Reproduce the records word for word, from their start through the line containing "tap(560, 694)", inclusive.

/---

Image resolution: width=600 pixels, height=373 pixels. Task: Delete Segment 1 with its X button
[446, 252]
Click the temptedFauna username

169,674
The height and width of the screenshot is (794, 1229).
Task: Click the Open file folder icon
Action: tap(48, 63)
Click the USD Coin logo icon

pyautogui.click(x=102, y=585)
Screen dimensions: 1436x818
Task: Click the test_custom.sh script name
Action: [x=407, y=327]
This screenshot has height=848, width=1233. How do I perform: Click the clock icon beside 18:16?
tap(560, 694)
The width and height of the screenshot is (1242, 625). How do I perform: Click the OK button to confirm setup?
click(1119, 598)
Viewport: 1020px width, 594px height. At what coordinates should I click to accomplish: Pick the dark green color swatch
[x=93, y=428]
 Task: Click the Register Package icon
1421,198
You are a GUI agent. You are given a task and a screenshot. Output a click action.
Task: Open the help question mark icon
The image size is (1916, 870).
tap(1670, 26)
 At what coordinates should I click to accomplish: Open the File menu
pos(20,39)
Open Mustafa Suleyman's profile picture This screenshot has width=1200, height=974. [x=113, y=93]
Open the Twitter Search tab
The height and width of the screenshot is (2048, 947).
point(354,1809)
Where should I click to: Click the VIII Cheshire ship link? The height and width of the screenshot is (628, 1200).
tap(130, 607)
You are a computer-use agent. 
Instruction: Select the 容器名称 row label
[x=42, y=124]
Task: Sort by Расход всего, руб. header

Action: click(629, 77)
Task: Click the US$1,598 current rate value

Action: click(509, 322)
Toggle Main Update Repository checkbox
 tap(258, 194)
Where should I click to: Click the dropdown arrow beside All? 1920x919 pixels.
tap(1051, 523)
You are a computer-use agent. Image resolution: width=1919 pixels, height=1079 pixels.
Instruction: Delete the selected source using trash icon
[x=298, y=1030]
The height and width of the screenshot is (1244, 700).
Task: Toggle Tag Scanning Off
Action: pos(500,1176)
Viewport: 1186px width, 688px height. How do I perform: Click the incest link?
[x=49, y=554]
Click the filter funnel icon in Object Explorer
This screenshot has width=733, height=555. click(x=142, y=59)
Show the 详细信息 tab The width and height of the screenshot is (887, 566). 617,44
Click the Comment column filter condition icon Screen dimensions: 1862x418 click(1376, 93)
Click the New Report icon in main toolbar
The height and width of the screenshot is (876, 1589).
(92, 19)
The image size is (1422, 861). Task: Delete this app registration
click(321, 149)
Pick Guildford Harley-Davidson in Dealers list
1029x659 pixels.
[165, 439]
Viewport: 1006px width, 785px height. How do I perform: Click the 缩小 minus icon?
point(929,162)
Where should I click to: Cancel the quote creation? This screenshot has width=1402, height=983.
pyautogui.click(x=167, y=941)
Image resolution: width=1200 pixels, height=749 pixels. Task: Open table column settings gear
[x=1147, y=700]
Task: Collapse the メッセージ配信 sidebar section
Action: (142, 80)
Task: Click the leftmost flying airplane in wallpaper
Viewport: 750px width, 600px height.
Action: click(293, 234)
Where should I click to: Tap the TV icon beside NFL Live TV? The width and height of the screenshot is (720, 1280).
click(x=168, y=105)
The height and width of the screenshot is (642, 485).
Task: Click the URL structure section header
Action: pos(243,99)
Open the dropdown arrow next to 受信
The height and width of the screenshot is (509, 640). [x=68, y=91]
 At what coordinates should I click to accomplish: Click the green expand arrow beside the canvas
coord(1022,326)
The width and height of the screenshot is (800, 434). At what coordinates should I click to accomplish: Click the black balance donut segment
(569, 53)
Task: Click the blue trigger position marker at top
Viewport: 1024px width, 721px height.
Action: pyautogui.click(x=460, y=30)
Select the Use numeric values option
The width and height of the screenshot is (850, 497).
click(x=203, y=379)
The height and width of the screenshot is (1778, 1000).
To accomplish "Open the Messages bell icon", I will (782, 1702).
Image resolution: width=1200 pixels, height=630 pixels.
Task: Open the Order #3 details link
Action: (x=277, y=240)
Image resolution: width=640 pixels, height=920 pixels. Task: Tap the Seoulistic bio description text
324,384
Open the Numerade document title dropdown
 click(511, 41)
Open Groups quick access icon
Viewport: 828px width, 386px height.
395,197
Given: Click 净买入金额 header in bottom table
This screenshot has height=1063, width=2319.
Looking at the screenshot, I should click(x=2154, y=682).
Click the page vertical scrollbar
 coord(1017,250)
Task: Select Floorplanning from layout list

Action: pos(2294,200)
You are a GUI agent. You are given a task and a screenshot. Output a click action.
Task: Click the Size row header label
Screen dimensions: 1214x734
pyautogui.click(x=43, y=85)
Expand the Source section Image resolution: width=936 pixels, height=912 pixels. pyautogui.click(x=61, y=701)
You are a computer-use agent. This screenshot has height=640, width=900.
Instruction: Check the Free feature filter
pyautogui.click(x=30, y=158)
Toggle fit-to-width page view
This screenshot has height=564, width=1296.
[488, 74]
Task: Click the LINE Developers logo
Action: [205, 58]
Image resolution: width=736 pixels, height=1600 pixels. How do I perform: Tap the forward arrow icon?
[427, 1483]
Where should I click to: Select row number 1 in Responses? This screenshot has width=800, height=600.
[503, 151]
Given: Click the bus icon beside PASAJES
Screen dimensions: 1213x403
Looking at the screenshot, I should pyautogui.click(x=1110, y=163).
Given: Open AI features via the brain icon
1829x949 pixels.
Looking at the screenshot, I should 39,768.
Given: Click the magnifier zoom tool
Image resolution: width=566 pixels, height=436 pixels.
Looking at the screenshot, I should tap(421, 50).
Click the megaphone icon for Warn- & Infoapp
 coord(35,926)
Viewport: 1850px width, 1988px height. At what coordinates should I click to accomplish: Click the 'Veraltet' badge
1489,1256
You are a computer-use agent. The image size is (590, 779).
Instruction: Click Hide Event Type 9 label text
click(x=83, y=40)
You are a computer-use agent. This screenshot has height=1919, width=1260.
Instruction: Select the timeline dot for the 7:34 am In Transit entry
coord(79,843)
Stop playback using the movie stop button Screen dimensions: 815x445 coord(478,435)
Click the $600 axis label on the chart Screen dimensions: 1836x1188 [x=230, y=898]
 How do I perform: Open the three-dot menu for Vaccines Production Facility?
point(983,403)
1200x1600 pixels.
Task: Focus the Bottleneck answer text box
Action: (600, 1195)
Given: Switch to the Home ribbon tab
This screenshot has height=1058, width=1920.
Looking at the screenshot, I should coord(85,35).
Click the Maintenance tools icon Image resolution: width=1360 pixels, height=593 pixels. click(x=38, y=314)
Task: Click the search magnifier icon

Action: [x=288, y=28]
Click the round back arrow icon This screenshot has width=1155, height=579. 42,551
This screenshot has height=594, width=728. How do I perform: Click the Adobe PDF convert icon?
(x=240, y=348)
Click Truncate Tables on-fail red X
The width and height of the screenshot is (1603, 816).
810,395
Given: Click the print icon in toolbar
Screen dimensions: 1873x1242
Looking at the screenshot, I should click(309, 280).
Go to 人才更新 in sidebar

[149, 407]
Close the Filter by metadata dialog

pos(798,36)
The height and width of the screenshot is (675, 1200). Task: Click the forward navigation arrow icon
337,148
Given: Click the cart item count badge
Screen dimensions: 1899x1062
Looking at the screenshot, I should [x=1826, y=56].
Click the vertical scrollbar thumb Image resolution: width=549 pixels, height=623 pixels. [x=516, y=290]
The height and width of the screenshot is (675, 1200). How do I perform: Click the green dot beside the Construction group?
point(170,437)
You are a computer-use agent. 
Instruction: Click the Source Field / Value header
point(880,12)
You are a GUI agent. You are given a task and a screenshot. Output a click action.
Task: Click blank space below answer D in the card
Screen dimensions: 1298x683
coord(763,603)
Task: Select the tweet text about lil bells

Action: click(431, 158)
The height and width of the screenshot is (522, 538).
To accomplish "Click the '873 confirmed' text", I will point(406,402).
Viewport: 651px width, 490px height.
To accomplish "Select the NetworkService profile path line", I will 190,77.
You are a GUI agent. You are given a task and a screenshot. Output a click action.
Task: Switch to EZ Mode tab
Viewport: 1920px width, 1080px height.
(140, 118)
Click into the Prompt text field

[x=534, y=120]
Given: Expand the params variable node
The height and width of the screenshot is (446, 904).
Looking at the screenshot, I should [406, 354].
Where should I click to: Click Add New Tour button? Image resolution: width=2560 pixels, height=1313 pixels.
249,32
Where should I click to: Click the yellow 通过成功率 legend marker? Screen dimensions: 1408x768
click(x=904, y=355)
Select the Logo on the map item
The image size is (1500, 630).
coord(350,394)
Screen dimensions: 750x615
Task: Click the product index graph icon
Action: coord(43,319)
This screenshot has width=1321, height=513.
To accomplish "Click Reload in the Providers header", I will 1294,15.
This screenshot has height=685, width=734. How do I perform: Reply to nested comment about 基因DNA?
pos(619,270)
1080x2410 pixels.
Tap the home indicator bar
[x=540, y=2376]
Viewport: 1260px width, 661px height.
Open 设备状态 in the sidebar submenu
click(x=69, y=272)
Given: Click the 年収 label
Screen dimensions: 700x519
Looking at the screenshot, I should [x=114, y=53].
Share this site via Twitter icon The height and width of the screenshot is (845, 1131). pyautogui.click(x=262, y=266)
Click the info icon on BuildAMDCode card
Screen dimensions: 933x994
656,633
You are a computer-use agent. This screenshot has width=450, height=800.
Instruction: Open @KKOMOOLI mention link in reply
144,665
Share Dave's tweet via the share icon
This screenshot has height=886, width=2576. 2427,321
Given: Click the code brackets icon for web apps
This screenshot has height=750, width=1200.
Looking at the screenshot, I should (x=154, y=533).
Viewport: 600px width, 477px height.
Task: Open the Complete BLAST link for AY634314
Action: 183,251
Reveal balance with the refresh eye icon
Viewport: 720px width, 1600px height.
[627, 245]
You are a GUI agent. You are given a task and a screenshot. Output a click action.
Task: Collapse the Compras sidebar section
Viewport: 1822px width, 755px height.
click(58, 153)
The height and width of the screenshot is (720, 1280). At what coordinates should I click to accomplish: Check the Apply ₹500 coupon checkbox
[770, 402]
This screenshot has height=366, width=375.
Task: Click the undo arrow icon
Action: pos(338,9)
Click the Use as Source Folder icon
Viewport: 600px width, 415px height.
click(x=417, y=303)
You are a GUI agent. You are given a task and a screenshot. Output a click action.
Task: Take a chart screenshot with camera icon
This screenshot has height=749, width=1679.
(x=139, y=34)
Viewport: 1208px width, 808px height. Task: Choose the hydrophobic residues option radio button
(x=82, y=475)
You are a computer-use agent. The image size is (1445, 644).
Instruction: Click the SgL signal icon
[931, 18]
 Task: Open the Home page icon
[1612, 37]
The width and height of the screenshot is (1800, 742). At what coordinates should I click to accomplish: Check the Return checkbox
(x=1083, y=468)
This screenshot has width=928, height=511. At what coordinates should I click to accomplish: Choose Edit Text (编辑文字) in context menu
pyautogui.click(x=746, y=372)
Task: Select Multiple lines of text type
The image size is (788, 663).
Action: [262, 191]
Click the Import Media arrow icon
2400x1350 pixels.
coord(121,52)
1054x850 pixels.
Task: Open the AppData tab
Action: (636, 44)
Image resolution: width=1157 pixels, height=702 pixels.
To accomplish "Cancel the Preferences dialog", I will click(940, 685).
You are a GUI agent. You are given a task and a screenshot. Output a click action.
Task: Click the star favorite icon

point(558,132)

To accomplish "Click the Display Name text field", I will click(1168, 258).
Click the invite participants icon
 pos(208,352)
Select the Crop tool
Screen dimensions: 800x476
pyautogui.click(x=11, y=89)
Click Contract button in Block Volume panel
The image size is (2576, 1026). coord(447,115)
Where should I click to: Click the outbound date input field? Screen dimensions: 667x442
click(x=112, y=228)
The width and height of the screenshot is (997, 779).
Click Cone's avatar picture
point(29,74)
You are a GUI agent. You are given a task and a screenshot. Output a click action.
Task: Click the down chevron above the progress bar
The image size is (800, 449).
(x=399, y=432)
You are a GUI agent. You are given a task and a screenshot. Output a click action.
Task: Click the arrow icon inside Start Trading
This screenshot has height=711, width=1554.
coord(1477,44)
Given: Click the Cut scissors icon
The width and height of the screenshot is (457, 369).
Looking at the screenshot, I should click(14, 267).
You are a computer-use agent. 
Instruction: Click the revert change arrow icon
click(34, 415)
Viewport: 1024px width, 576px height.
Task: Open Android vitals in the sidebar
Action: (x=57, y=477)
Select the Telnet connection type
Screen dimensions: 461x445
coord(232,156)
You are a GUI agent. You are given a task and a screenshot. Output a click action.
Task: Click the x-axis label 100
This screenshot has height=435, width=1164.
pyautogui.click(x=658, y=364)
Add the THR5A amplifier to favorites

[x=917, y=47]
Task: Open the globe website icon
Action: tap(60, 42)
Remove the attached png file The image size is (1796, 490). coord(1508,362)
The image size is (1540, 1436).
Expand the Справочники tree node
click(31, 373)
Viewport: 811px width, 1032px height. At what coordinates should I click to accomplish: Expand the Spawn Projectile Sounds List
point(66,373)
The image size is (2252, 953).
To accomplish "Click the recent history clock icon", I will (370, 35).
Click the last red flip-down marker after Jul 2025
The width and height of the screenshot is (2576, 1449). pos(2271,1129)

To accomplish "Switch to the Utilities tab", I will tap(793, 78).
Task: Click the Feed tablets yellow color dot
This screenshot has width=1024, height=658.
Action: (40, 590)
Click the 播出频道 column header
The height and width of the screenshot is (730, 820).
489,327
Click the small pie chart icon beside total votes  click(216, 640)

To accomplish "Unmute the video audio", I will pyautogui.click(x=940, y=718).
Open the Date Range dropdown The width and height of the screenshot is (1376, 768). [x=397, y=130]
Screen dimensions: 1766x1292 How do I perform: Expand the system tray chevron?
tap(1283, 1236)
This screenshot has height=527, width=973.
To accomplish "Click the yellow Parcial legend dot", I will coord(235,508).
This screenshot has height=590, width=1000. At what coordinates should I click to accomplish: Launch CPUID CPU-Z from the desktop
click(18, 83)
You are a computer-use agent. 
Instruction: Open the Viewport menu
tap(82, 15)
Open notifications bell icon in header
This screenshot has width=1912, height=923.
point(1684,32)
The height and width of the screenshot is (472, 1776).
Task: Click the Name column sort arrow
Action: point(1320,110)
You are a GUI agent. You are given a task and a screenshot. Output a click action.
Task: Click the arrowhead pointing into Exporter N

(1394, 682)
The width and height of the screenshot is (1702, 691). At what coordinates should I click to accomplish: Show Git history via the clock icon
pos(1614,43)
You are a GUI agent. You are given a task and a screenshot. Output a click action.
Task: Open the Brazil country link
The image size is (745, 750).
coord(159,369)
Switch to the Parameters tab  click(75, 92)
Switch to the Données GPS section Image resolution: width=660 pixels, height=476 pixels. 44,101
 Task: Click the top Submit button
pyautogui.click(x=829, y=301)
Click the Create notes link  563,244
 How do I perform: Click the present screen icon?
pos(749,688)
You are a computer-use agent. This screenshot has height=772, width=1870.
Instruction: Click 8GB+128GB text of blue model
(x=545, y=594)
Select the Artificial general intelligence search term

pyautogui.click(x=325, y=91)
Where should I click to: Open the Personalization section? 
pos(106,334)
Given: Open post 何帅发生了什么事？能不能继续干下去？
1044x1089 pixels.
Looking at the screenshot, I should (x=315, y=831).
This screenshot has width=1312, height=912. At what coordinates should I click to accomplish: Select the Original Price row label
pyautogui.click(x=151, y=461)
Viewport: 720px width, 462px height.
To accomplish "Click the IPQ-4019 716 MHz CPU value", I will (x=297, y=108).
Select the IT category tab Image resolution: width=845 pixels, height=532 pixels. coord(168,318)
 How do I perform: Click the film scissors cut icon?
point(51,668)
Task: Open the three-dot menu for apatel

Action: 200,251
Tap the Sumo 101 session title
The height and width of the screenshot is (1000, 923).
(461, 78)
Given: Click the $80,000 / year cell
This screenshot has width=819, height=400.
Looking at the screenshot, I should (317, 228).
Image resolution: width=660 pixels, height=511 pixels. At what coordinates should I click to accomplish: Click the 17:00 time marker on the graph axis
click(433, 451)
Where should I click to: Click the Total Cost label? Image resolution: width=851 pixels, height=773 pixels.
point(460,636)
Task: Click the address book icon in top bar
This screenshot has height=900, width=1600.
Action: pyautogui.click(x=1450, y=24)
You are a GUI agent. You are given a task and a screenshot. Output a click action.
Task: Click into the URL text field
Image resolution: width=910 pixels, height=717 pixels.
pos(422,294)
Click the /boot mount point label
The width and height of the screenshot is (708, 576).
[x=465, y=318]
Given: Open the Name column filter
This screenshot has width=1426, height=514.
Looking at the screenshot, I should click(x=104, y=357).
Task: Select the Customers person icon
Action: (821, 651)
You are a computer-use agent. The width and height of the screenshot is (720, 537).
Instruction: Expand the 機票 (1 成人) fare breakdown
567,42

\---

**COMPLETE RESPONSE**
Image resolution: width=600 pixels, height=373 pixels. Task: Delete Segment 1 with its X button
[446, 252]
Click the temptedFauna username

169,674
The height and width of the screenshot is (794, 1229).
Task: Click the Open file folder icon
Action: tap(48, 63)
Click the USD Coin logo icon

pyautogui.click(x=102, y=585)
Screen dimensions: 1436x818
Task: Click the test_custom.sh script name
Action: [x=407, y=327]
This screenshot has height=848, width=1233. How do I perform: Click the clock icon beside 18:16?
tap(560, 694)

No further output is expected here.